*DIRECTIONS:*
Check each line of the material that follows, and copy those holding the string "agent".

*PROVIDED RECORDS:*
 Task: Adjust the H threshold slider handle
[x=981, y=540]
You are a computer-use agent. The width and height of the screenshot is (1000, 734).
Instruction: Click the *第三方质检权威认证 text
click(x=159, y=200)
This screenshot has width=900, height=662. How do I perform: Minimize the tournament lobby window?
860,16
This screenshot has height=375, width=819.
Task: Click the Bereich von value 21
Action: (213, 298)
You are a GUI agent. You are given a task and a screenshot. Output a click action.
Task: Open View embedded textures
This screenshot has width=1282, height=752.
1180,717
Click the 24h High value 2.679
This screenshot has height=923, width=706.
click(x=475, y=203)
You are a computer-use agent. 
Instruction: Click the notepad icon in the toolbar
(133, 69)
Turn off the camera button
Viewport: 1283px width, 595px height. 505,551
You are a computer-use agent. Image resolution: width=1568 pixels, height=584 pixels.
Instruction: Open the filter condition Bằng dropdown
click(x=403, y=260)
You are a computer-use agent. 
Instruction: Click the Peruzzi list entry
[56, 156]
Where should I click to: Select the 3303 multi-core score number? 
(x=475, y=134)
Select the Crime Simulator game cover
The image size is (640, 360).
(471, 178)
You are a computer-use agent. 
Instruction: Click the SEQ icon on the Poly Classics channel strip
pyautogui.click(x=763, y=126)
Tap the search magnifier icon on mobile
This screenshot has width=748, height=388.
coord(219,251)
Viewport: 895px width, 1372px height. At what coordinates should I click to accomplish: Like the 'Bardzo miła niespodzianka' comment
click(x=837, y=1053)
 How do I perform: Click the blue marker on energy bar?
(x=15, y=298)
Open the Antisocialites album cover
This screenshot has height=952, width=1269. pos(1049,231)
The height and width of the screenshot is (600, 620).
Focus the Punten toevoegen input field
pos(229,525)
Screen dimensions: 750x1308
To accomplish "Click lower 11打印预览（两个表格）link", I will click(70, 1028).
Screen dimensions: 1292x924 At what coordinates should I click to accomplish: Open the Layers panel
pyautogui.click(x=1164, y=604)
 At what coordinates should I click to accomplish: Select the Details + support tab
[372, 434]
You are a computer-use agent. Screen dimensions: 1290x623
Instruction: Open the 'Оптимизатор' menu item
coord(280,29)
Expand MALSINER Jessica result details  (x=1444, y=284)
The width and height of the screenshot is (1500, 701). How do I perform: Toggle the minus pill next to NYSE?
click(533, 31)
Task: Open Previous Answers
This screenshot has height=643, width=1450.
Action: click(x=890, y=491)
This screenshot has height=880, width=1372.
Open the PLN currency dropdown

*OUTPUT BELOW:*
You are a computer-use agent. The width and height of the screenshot is (1000, 734).
You are a GUI agent. You are given a task and a screenshot. Output a click action.
You are a computer-use agent. 
You are a computer-use agent. Image resolution: width=1568 pixels, height=584 pixels.
You are a computer-use agent. 
You are a computer-use agent. 
You are a computer-use agent. Screen dimensions: 1290x623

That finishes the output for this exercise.